In 1788, he married Maria Symmes, the daughter of John Cleves Symmes, whom he had met at James Wilkinson's house two years earlier. He moved to Greenfield, his estate in Woodford County about 1790. The couple had three children: Charles, John, and Anna. His son, John married his cousin Betsey Basset Harrison, the daughter of Peyton's brother-in-law, William Henry Harrison . That year, he partnered with Wilkinson in opening a general store.

Short took an active part in the early political and economic life of Kentucky. In 1789, he became the first collector of the port at Louisville. In 1791, he was elected one of the trustees of the city of Lexington, but resigned the post the following year. He was one of the electors chosen to elect the first governor of Kentucky and its first state senators. The other electors chose him to represent Fayette County in the first Kentucky Senate from 1792 to 1796.
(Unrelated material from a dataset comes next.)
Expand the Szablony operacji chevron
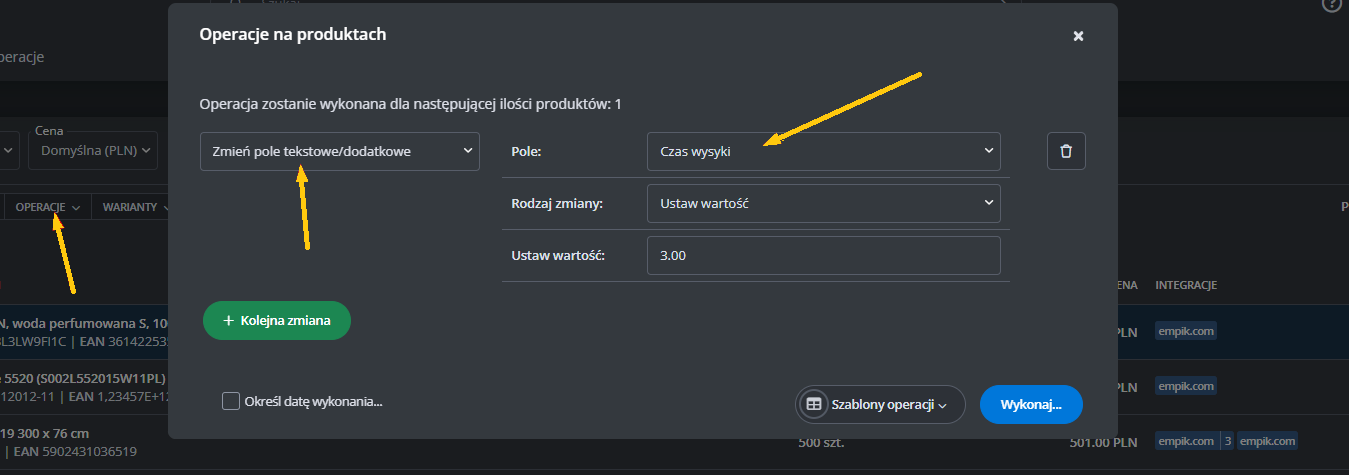Screen dimensions: 1349x475 (941, 405)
In 1793, Short became president of the Transylvania Company (a fund-raising organization for Transylvania Seminary, not the land speculation company). In this capacity, he managed a lottery to raise funds for the school, which was later known as Transylvania University. He also served on the board of trustees for the seminary. He voted in the minority against elevating Harry Toulmin, a Unitarian, to the presidency of the historically Presbyterian institution. Short, Caleb Wallace, and Christopher Greenup resigned their positions on the board in protest.

Short's wife Maria died in 1801 and their three children John, Charles and Anna went to live with his sister Jane Short Wilkins and her husband Charles Wilkins who were unable to have children. About 1803, he married Jane Churchill, widow of Armistead Churchill. Together, they had three daughters, Jane, Elizabeth, and Sarah. Jane Churchill-Short died in 1808 or 1809.
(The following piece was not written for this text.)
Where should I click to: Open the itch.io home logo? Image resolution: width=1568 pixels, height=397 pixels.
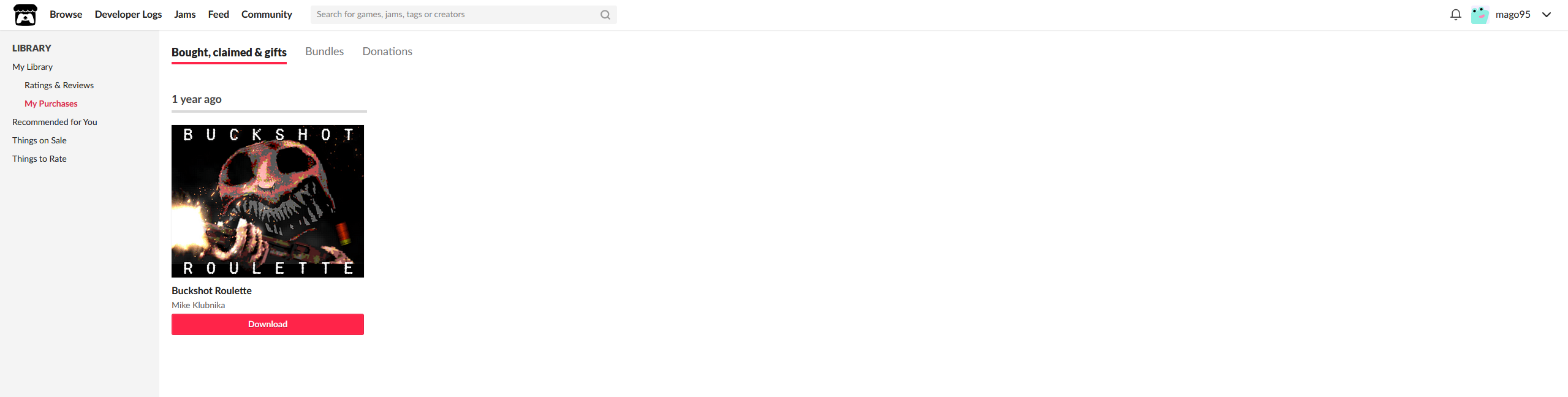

Short engaged in land speculation and incurred severe financial losses. In 1809, he traveled through Mississippi Territory trying to recover his fortune. His brother-in-laws, Charles Wilkins and Frederick Ridgeley, as well as his brother William Short attempted to sort out his dire financial situation but found him contemptuous as well as elusive. Peyton's own attempts were futile, however, and by 1813 the only thing he owned was his own home. Eventually, he had to sell the estate and relocated to Christian County, settling near Hopkinsville. He died September 1, 1825, in Christian County.